The Koch brothers control a conglomerate that gives each of them revenues of 50 billion dollars each year. On their once-a-year payday each would get stacks of $100 bills 33 miles high. If one brother wanted to take his yearly income home with him, he would need some 1376 fully loaded semi-trailers to carry the money home. His salary in $100 bills would weigh 5500 tons.

Knowing how the Koch brothers behave, they would probably save money by hiring scab drivers and overloading the trucks so the pavement is ruined, but they have more money than us, so they are better than us, right? Normal laws don't apply, or if they do, they can just buy a legislature or two.

Now this is the really sick part. If the rich are able to break the public unions, it will make very little difference in tax savings. The economists explain this by pointing out that private workers have had their wages so depressed for so many years that there is no slack to take out of public workers wages.

Public workers already make slightly less in salary than comparable workers in the private sector. They make slightly more in benefits. Reducing the benefits for public workers will drive their wage package so far below the private sector that no one will take public jobs. The younger workers will not stay in the public sector. Why should they?

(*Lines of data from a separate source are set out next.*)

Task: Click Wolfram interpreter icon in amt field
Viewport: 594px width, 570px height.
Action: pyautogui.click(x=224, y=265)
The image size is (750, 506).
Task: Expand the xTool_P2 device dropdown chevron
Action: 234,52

This dispute is not about money. Even if the Koch brothers were able to save local governments billions of dollars, which they can't, do you think they would let the governments pass it on to the public in tax savings? Let's just say their track record of spreading the wealth has not been the best.

This dispute is about who will dominate this society for the foreseeable future. The last thirty years have seen most people of average means stripped of political and social power.


The Koch's and the rich want to make sure that nothing, no Democratic Party, no union, no federal, state, or local law, regulation, or ordinance can stand between themselves and a couple more truckloads of money each year."

Years ago I found a speech that William Sloane Coffin gave to a meeting of Quakers. In it he spoke about the US military budget and the $1 billion dollar cost of a new nuclear submarine. To put it in greater perspective, he asked his audience to imagine one trillion dollars, roughly a third of the cost to the US for the wars in Iraq and Afghanistan.  Remember, these numbers are at least 20 years old:

"Let's talk a trillion. For one trillion dollars, you could build a $75,000 house, place it on $5,000 worth of land, furnish it with $10,000 worth of furniture, put a $10,000 car in the garage and give all this to each and every family in Kansas, Missouri, Nebraska, Oklahoma, Colorado and Iowa. Having done this, you would still have enough left to build a $10 million hospital and a $10 million library in each of 250 cities and towns throughout the six-state region. After having done all that, you would still have enough money left to build 500 schools at $10 million each for the communities in the region, and after having done all that you would still have enough left from the original trillion to put aside, at 10% annual interest, a sum of money that would pay a salary of $25,000 per year for an army of 10,000 nurses, the same salary for an army of 10,000 teachers, and an annual cash allowance of $5000 for each and every family throughout the six-state region - not just for one year, but FOREVER."

That may not happen anytime soon, but at the very least the Obama Administration could start with a full frontal assault upon the billionaire's tax loop hole, and use the power of the bully pulpit to do it.